Wednesday, April 21, 2004

When Headaches Are Not A Laughing Matter
by Bryce Martin


I have never had a headache in my life, except from my own doing, and from a rare head cold.

From my own doing would include the time I cracked helmets with an opposing football player in a high school game. That one did not last long. The two of us repeated the exercise on the next play and my headache went away.

I do not know why I have never had a headache. Since I do not have them, I do not think about them much, not until someone else brings up the subject. Moreover, someone does quite often; often enough that the misfortune of having your head ache seems quite common, except for those like me.

My cousin Jimmy and I share a common bond. We are the same age. That carries more weight than one might think. It means we experienced the same songs, the same movies, the same fads and flops. We can talk about things and share interests and understanding that someone just a year younger or older might be out of step with. There are, of course, some my age who are mostly clueless. You tend to gravitate to your own kind.

Jimmy is up on some music I scarcely know, and vice versa. That is because radio stations might play some songs heavily in certain areas and little or not at all in others. You could love it in Trona and never hear it in Galena. By the same token, he had never heard “China Town” by Max Brown, “Darlin’, Darlin’, Darlin’” by Jimmy Thurman, or “Ain’t Love Grand’ by Ron and Joe and the Crew. That is because they were regional hits by locals in my area and never reached the West Coast.

Jimmy raved over“Buzz, Buzz, Buzz” by the Hollywood Flames. It is an older song that I heard maybe two or three times. He also likes “Oh, Julie” by the Crescendos. I barely remember. I had never heard either one played enough to gain a familiarity.

We mostly played records in his room in 1958 when I visited. We both liked Jan and Arnie’s “Jennie Lee,” the Monotones’ “Book of Love,” and all by Little Richard.

I suspect Little Richard you would not want to listen to if you had just a smidgen of a headache.

Here we were years later digging out the old vinyl. I was working fulltime and Jimmy was working the summer while attending college in Sacramento.
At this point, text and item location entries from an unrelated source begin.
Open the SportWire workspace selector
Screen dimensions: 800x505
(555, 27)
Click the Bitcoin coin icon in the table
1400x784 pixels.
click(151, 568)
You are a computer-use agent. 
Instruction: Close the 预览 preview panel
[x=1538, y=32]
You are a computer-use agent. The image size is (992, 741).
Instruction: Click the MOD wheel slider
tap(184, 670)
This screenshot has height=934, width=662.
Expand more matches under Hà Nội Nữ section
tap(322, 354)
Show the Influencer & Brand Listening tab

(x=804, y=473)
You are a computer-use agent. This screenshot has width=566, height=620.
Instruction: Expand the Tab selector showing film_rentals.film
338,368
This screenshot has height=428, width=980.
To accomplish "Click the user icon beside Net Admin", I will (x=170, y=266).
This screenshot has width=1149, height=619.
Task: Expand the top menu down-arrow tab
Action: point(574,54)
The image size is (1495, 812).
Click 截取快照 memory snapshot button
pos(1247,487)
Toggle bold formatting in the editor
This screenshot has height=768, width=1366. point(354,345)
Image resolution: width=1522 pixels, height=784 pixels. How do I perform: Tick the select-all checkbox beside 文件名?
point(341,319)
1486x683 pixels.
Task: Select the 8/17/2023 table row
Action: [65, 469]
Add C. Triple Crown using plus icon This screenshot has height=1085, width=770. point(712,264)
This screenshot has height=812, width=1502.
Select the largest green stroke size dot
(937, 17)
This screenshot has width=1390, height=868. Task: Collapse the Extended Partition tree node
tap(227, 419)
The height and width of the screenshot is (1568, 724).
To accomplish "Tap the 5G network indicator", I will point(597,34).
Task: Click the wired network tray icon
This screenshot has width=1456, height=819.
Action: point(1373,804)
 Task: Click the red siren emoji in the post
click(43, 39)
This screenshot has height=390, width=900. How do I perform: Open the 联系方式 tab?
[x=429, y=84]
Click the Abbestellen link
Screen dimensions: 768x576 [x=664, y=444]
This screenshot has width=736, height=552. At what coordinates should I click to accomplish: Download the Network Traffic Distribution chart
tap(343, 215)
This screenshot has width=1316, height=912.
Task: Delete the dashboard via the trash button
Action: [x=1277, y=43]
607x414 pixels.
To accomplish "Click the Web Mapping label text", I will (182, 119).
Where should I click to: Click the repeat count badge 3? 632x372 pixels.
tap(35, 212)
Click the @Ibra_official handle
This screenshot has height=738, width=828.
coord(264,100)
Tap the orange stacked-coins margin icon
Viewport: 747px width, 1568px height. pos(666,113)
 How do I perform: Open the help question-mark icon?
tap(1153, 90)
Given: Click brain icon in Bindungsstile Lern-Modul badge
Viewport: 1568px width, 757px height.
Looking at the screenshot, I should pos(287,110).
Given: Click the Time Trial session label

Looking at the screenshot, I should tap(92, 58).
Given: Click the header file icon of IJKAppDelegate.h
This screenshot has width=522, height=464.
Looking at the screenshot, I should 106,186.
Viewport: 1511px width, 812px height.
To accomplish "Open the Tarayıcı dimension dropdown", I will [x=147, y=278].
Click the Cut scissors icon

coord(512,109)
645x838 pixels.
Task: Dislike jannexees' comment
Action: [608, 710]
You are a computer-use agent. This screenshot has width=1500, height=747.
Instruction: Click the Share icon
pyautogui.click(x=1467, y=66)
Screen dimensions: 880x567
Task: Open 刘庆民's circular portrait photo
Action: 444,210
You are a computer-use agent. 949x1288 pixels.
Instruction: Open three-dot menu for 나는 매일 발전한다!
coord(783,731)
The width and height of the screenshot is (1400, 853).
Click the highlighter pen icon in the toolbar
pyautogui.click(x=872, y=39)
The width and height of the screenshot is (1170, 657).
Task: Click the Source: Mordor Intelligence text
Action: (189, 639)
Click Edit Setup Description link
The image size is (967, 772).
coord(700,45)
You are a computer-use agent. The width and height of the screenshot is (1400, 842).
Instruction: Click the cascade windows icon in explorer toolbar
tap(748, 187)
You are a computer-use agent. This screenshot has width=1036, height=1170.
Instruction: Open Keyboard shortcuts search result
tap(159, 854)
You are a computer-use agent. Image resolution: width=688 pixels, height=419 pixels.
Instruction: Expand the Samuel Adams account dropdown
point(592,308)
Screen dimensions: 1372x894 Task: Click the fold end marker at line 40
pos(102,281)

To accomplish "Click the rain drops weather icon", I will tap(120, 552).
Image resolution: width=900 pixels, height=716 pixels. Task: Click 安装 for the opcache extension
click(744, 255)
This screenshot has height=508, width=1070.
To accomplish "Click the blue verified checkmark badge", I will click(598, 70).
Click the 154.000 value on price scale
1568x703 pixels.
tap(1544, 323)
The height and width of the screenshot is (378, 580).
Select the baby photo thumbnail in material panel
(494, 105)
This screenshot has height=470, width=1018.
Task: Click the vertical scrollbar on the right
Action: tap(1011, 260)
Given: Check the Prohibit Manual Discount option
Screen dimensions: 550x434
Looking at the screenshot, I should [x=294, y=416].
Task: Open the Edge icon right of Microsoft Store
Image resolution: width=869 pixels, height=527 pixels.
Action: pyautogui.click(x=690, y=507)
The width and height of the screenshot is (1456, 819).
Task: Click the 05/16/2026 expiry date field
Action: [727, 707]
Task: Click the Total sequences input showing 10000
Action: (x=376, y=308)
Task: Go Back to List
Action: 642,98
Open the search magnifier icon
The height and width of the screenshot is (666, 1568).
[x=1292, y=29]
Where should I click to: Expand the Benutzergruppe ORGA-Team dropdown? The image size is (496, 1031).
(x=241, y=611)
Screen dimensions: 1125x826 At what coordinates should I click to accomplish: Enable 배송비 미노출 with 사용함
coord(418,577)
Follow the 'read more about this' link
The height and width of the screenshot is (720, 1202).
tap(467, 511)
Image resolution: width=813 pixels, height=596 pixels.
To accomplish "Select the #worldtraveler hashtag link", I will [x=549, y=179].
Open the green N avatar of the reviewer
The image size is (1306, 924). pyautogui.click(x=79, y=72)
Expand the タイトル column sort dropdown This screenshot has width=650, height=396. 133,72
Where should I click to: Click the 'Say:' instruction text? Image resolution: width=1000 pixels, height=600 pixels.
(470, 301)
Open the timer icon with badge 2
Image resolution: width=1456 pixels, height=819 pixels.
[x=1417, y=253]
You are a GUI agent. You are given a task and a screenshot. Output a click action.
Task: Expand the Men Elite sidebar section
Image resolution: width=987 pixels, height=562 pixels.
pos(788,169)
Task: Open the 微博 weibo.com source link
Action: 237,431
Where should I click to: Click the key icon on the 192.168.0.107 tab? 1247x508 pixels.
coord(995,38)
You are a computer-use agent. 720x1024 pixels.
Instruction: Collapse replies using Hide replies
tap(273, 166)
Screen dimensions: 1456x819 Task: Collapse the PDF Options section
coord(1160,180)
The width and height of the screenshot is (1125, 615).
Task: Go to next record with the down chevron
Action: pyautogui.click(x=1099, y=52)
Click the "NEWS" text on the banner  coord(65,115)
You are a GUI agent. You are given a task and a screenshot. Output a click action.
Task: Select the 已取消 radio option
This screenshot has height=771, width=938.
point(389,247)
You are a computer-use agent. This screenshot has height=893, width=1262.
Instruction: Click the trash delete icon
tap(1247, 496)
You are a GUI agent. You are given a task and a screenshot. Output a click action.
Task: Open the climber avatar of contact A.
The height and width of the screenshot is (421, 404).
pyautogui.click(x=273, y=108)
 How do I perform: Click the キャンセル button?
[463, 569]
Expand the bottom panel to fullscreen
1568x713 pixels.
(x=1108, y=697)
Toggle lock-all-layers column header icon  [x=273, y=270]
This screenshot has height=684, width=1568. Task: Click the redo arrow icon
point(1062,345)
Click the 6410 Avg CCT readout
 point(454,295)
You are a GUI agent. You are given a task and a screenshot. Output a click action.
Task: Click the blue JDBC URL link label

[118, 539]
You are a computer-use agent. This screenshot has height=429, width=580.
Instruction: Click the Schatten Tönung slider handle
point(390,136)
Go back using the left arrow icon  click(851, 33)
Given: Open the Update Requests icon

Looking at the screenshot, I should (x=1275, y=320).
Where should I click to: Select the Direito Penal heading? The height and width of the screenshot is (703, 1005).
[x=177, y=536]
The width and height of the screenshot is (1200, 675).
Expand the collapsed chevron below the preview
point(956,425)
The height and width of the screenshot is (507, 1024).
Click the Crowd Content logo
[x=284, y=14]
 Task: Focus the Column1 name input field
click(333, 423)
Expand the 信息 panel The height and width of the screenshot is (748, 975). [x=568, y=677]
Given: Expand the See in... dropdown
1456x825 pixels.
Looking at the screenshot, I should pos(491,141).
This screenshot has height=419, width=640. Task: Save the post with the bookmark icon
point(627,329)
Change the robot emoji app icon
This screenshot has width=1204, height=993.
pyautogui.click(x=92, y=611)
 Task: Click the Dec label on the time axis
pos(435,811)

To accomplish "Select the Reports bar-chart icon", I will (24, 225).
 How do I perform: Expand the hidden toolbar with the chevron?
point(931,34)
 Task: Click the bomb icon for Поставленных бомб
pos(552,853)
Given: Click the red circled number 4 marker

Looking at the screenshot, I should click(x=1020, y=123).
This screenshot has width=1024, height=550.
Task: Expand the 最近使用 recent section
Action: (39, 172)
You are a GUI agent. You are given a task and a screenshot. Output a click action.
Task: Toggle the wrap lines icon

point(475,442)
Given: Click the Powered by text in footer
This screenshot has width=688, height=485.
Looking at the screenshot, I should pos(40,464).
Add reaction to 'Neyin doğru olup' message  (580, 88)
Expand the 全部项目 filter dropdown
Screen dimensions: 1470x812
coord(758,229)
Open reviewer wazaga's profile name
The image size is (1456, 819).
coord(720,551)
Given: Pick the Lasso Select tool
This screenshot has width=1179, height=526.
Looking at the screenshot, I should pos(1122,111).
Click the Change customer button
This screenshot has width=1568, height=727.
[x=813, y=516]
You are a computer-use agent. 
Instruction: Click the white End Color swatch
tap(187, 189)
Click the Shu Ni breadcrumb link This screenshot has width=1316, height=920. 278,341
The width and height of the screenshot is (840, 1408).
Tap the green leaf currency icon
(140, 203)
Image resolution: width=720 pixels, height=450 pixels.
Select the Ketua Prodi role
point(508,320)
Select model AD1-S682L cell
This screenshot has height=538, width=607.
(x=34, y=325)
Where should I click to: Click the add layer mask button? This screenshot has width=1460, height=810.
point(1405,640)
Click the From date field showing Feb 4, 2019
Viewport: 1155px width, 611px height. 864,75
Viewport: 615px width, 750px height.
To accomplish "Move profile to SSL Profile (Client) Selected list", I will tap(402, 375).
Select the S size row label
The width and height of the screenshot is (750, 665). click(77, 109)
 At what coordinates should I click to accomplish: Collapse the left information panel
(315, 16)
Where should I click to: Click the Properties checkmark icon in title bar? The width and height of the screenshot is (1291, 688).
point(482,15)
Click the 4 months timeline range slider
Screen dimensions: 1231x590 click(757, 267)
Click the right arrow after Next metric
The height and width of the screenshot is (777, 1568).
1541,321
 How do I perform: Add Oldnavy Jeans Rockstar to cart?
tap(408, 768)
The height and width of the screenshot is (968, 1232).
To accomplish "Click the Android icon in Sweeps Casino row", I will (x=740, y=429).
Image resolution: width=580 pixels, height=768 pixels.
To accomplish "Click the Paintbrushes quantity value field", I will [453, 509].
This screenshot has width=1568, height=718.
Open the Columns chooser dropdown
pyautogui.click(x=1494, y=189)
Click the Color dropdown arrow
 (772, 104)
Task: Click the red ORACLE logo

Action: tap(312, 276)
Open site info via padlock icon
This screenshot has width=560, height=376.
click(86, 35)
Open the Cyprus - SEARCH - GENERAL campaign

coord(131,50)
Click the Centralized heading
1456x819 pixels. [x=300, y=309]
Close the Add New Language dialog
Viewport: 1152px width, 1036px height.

I do not know about Jimmy but by now, I had been drunk on several occasions. I often felt bad physically and emotionally the next day from the drinking -- still, though, no headache.

He produced and album and said, “You’ve got to listen to this.”

It was Inside Shelley Berman. The selection was the one where he is talking aloud, the morning after with a hangover. The part Jimmy repeated, after he raised the recording arm and placed it on its stand, was where Berman drops an Alka-Seltzer in a glass of water and says, “Oh, my God – don’t fizz.”

I recalled the skit, even remembered seeing Berman perform it on television, but I never thought it was funny. I guess you had to have experienced a headache to appreciate the humor in it.